Document excerpt:
□ □ □

Wotter is a lovely little village standing proud over Plymouth, where on a clear day, despite being 5 miles away you can see the individual boats in the harbour.
I’d spent a lovely full day relaxing up in the hills, away from the moderate hustle and bustle. Through my bedroom window, I could spot sheep and ponies on the moorland, whilst I was beavering away.


For Friday lunch, Tess and I wondered about a mile down the lane to the nearest pub, the White Thorn Inn, where it was surprisingly busy. I learned later that evening from a friendly local chap who often frequented the Moorland Hotel’s reasonably priced bar the story behind this. This area of south Devon continues to employ a lot of engineers supporting the local shipping and mining industries, and as the port historically shut at noon, so too do the peripheral companies.
Whilst eating my lasagne, a sturdy, beaming yet soft-speaking fellow walked in with his spaniel and baby daughter. We got chatting, the dogs too and turns out he’d been working a building contract up in Warrington the previous week. I explained my reason for being in town, and then like wildfire, it felt like the whole pub knew the adventure that Tess and I were embarking on. A lady some three tables down came over, greeted me, gave me a sizable hug and an equally sizable cash donation. She was a palliative care nurse and so helping those affected by MND had a special place in her heart.

□ □ □

Records excerpted from a collection:
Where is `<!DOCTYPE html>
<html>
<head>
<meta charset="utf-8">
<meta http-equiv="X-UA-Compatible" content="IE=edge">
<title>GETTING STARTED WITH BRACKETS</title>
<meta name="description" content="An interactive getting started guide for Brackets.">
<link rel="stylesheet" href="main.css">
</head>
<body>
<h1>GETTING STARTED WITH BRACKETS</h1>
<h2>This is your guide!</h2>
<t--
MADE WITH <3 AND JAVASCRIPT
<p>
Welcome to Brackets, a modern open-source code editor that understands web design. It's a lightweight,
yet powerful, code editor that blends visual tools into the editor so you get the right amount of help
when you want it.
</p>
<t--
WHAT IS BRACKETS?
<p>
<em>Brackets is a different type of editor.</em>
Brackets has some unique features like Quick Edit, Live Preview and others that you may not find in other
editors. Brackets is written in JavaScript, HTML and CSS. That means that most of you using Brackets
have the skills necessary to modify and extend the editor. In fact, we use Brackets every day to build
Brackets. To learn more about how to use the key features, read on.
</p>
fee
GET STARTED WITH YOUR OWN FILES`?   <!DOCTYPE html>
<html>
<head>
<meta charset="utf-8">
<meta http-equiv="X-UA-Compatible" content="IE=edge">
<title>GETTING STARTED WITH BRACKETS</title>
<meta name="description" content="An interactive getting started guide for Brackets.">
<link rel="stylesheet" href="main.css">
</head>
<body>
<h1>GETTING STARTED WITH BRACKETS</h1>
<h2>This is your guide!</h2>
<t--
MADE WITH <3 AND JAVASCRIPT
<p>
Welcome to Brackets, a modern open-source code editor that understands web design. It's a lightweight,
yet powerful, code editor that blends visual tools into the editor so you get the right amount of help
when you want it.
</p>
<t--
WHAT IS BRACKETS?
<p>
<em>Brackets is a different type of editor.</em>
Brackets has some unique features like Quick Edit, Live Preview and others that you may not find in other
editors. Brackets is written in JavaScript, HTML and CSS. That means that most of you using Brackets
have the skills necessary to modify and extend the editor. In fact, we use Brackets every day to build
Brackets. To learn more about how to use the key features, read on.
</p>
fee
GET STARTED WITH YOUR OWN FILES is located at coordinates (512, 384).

□ □ □

Instruction: In the account of the stay in Wotter, what is the name of the nearest pub, where Tess and the narrator went for Friday lunch?

Expected answer: The White Thorn Inn.